## [EXERCISE REQUIREMENTS]
Give back exactly the lines of the entries below from the line with "Refrigerated Product (42, 667)" to the line with "[Drontal Cat 4kg", inclusive, and only those.

## [TASK INPUTS]
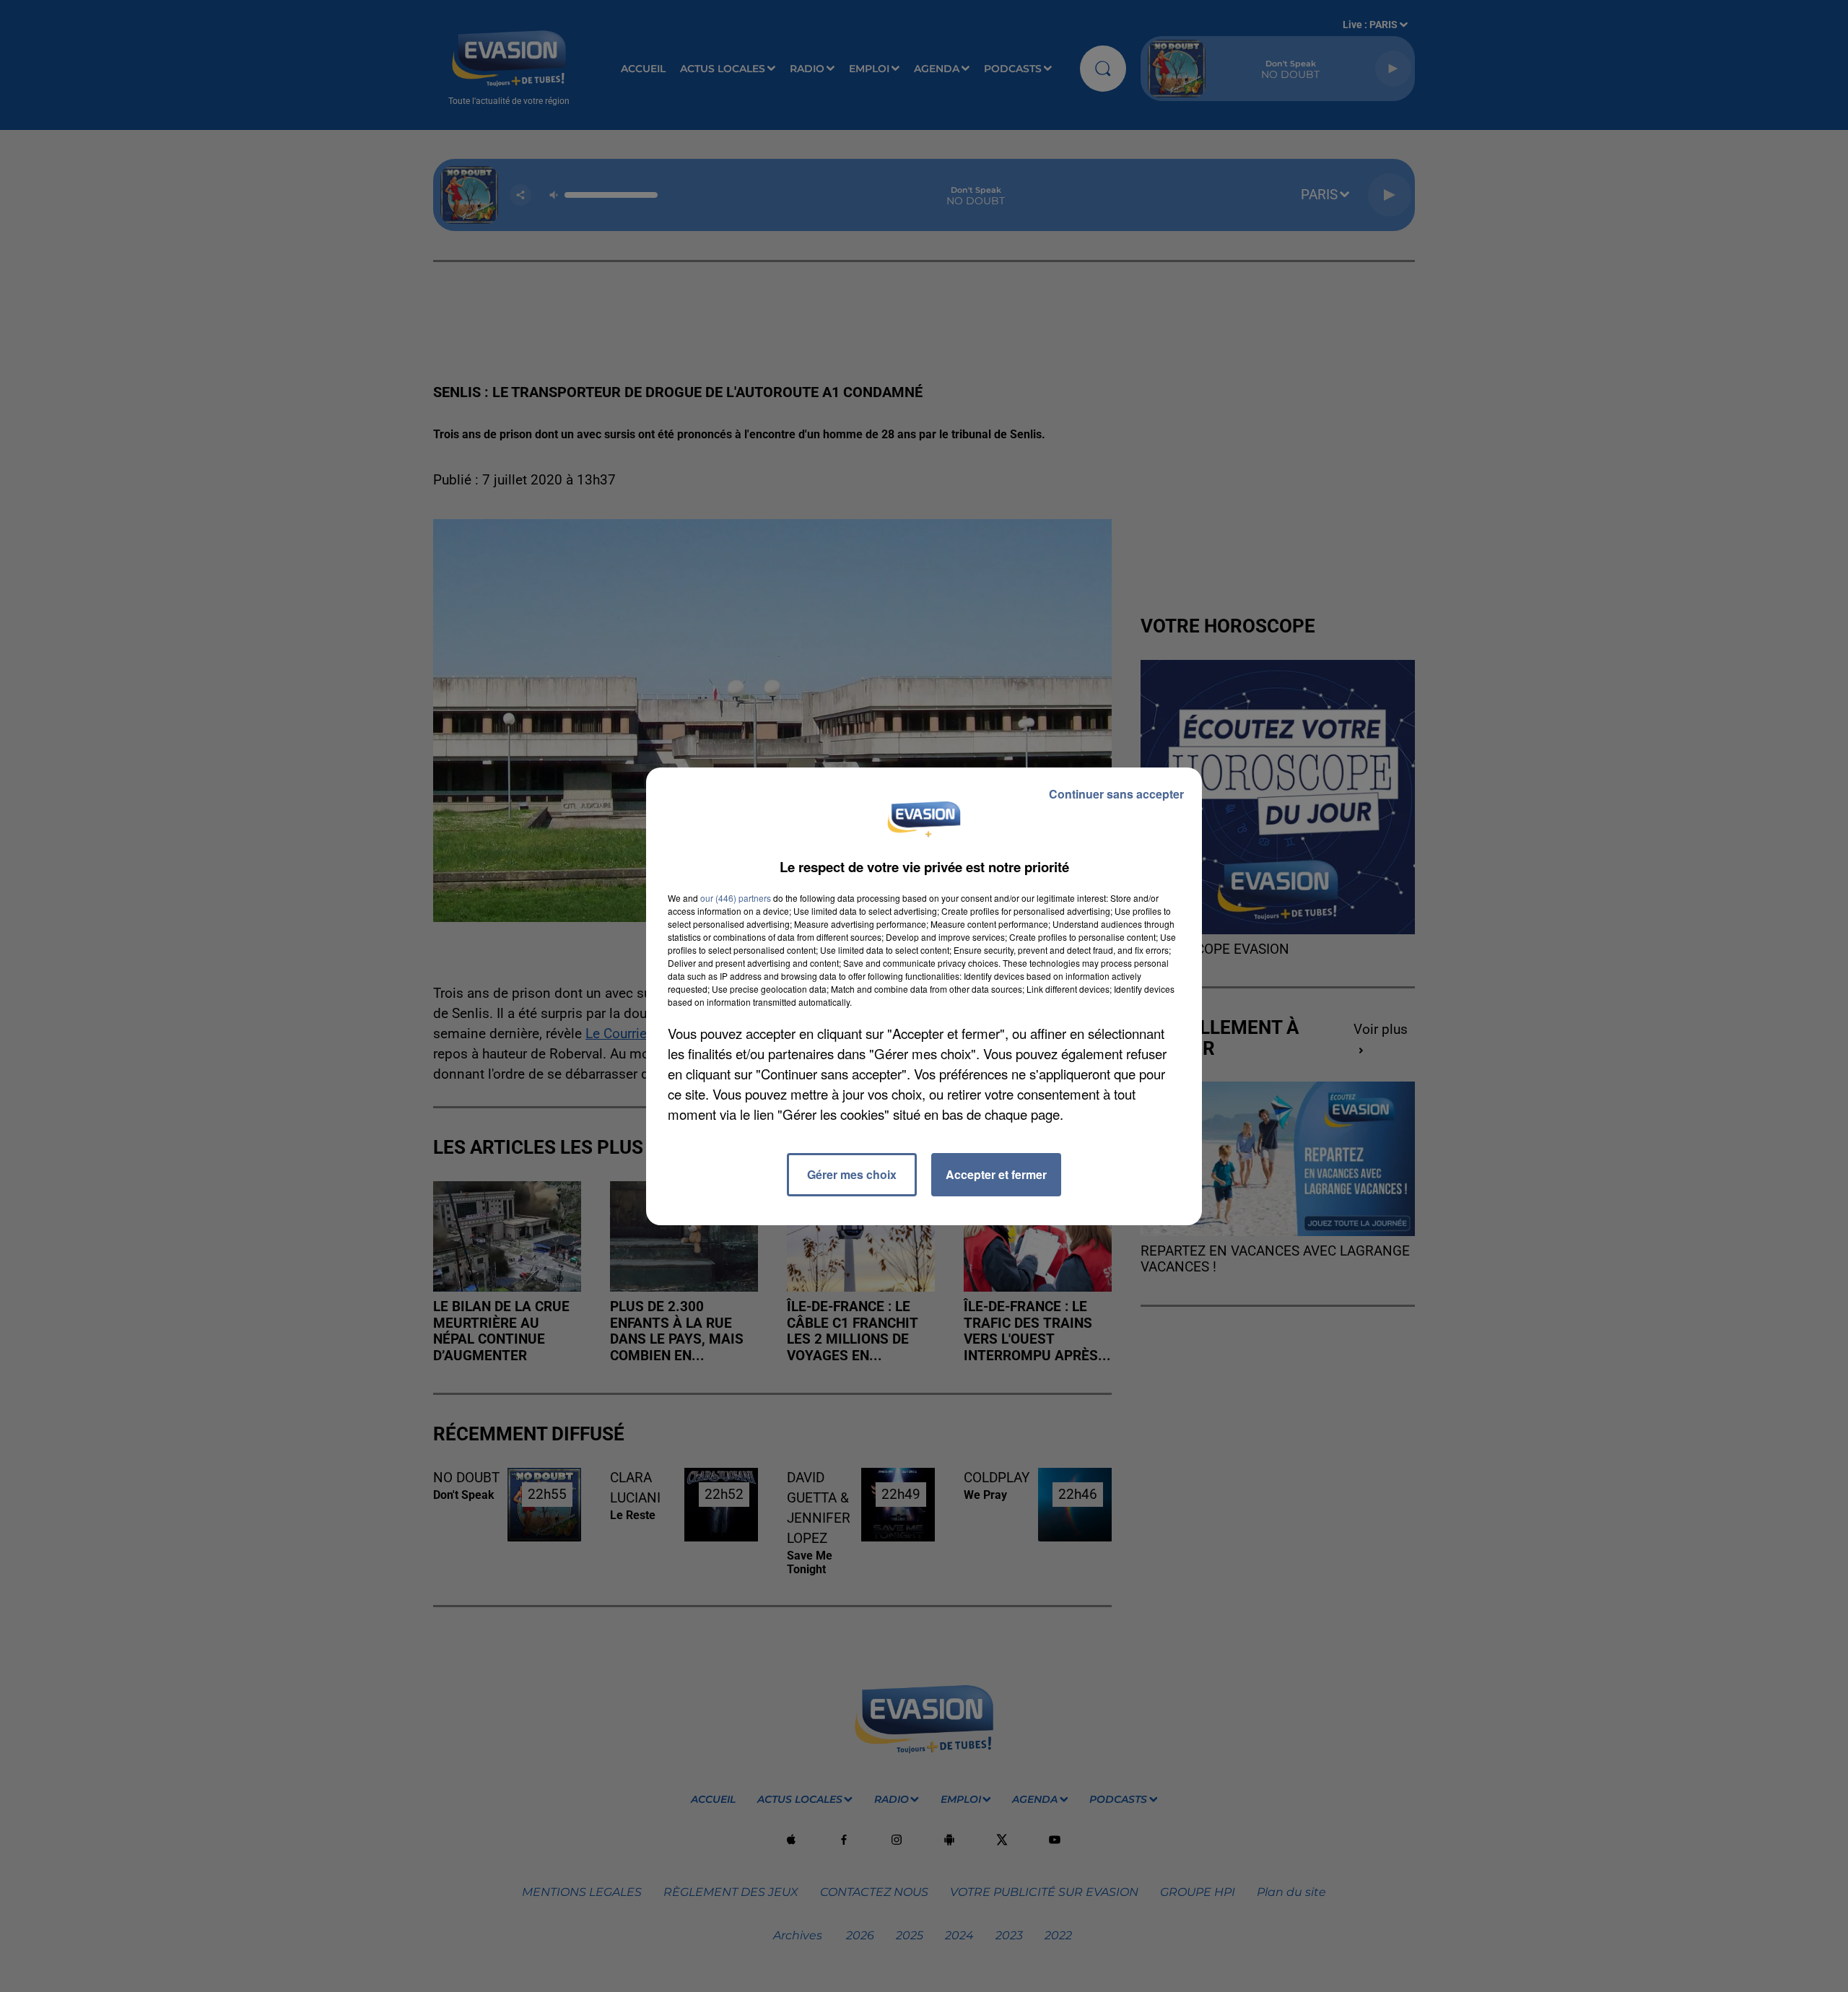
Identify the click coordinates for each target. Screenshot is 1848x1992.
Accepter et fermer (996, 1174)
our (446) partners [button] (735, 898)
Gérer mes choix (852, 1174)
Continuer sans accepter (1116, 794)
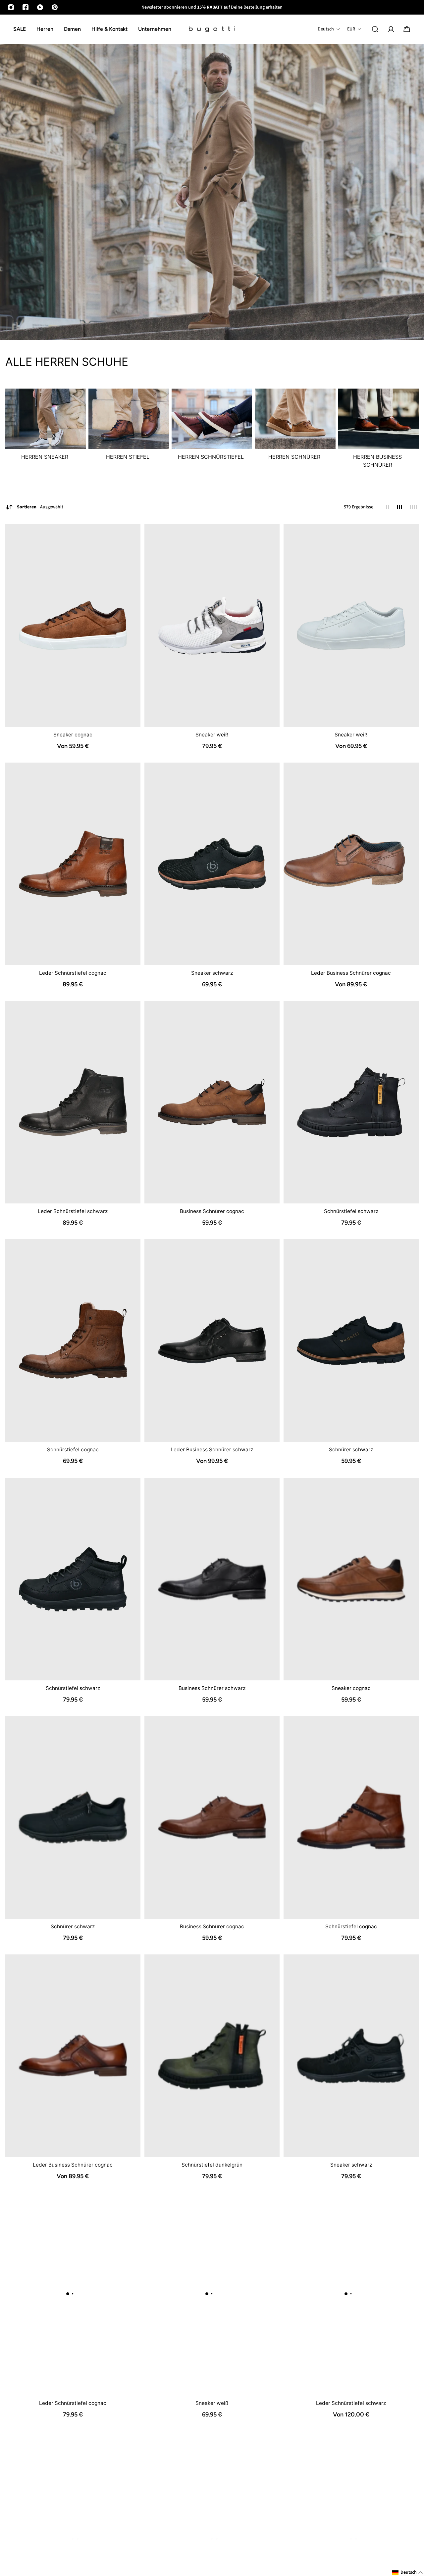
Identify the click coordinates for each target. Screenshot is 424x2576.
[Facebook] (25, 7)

--

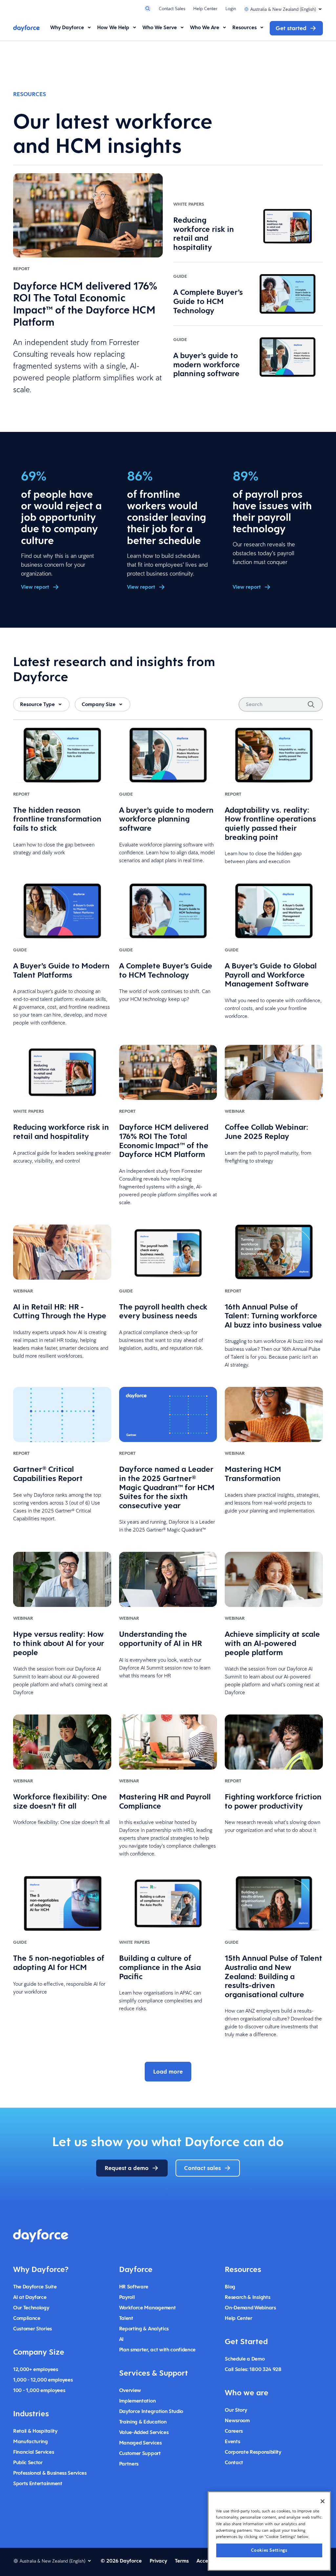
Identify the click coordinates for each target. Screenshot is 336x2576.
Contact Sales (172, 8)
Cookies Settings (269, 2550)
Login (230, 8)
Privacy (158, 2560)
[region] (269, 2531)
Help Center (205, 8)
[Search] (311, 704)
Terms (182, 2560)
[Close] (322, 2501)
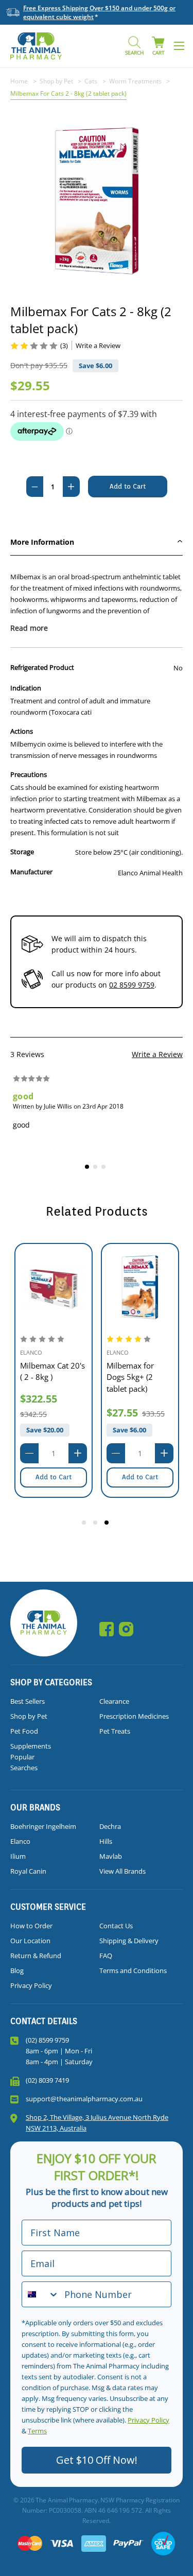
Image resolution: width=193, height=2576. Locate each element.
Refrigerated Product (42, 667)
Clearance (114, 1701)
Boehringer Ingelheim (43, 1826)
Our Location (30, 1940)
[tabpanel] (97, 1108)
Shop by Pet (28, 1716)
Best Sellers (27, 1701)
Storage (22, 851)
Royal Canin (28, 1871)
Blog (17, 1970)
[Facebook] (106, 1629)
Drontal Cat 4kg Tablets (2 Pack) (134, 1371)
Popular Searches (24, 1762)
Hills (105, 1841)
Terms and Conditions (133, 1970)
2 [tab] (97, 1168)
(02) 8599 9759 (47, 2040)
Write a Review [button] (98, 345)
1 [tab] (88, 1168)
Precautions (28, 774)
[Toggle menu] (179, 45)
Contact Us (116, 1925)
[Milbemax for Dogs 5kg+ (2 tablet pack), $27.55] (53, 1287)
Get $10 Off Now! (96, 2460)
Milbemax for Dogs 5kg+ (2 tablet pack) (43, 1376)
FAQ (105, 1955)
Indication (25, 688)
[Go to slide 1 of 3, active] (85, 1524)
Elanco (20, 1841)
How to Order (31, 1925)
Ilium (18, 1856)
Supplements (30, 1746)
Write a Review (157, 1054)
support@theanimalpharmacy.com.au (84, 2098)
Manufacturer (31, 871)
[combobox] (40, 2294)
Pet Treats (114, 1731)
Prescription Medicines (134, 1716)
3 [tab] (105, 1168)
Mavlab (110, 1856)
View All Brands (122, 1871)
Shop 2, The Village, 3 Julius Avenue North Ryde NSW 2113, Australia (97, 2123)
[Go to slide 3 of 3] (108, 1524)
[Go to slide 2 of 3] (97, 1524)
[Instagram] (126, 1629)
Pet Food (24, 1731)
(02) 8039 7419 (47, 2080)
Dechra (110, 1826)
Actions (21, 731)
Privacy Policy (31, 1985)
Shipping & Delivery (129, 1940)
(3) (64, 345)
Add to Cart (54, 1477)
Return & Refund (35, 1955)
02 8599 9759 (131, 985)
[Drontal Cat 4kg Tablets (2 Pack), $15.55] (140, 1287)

* * *

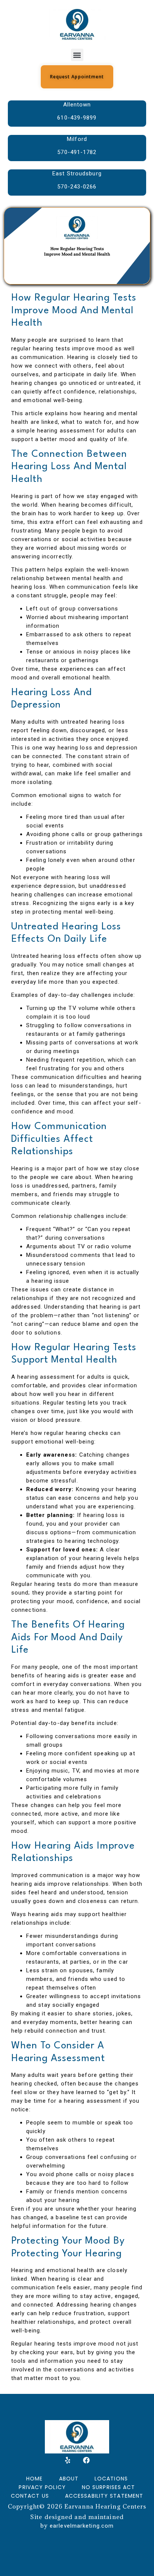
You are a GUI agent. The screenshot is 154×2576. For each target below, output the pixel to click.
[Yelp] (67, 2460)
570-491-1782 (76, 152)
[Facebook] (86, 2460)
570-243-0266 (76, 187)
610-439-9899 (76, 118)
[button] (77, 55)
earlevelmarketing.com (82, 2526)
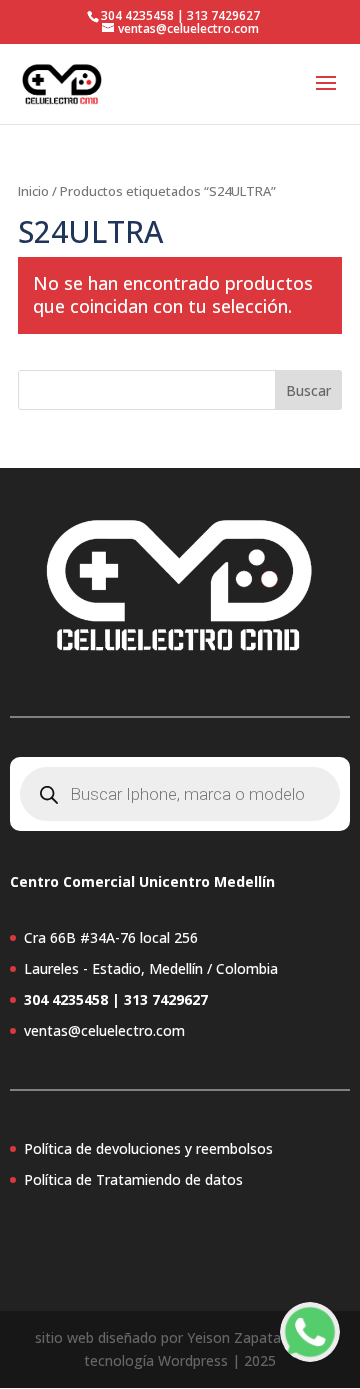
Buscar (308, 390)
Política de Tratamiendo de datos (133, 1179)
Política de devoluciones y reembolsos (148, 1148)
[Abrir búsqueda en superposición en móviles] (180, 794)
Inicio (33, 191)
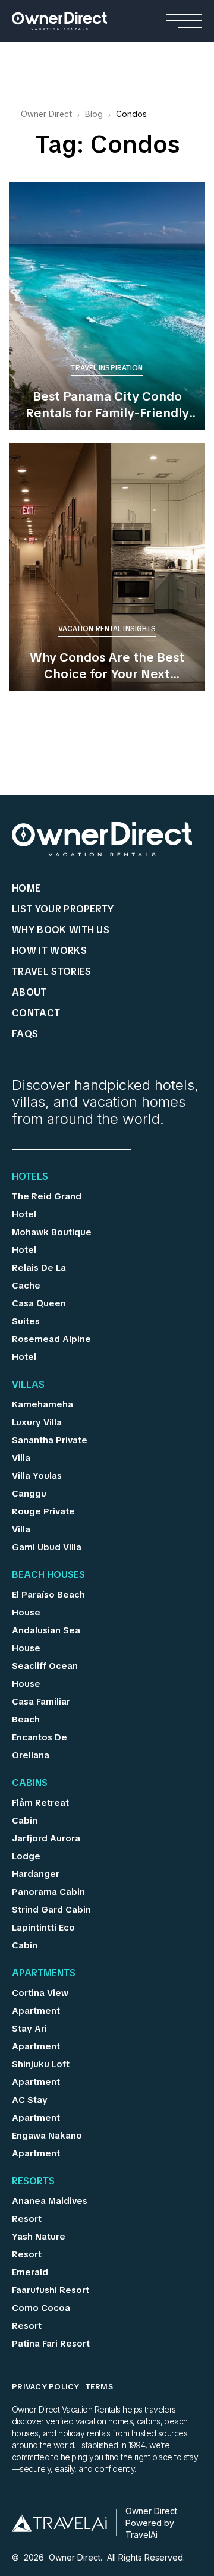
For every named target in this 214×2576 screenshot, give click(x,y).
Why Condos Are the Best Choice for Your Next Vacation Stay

## [TASK OUTPUT]
Refrigerated Product (42, 667)
Clearance (114, 1701)
Boehringer Ingelheim (43, 1826)
Our Location (30, 1940)
[tabpanel] (97, 1108)
Shop by Pet (28, 1716)
Best Sellers (27, 1701)
Storage (22, 851)
Royal Canin (28, 1871)
Blog (17, 1970)
[Facebook] (106, 1629)
Drontal Cat 4kg Tablets (2 Pack) (134, 1371)
Popular Searches (24, 1762)
Hills (105, 1841)
Terms and Conditions (133, 1970)
2 [tab] (97, 1168)
(02) 8599 9759 (47, 2040)
Write a Review [button] (98, 345)
1 [tab] (88, 1168)
Precautions (28, 774)
[Toggle menu] (179, 45)
Contact Us (116, 1925)
[Milbemax for Dogs 5kg+ (2 tablet pack), $27.55] (53, 1287)
Get $10 Off Now! (96, 2460)
Milbemax for Dogs 5kg+ (2 tablet pack) (43, 1376)
FAQ (105, 1955)
Indication (25, 688)
[Go to slide 1 of 3, active] (85, 1524)
Elanco (20, 1841)
How to Order (31, 1925)
Ilium (18, 1856)
Supplements (30, 1746)
Write a Review (157, 1054)
support@theanimalpharmacy.com.au (84, 2098)
Manufacturer (31, 871)
[combobox] (40, 2294)
Pet Treats (114, 1731)
Prescription Medicines (134, 1716)
3 [tab] (105, 1168)
Mavlab (110, 1856)
View All Brands (122, 1871)
Shop 2, The Village, 3 Julius Avenue North Ryde NSW 2113, Australia (97, 2123)
[Go to slide 3 of 3] (108, 1524)
[Go to slide 2 of 3] (97, 1524)
[Instagram] (126, 1629)
Pet Food (24, 1731)
(02) 8039 7419 (47, 2080)
Dechra (110, 1826)
Actions (21, 731)
Privacy Policy (31, 1985)
Shipping & Delivery (129, 1940)
(3) (64, 345)
Add to Cart (54, 1477)
Return & Refund (35, 1955)
02 8599 9759 (131, 985)
[Drontal Cat 4kg Tablets (2 Pack), $15.55] (140, 1287)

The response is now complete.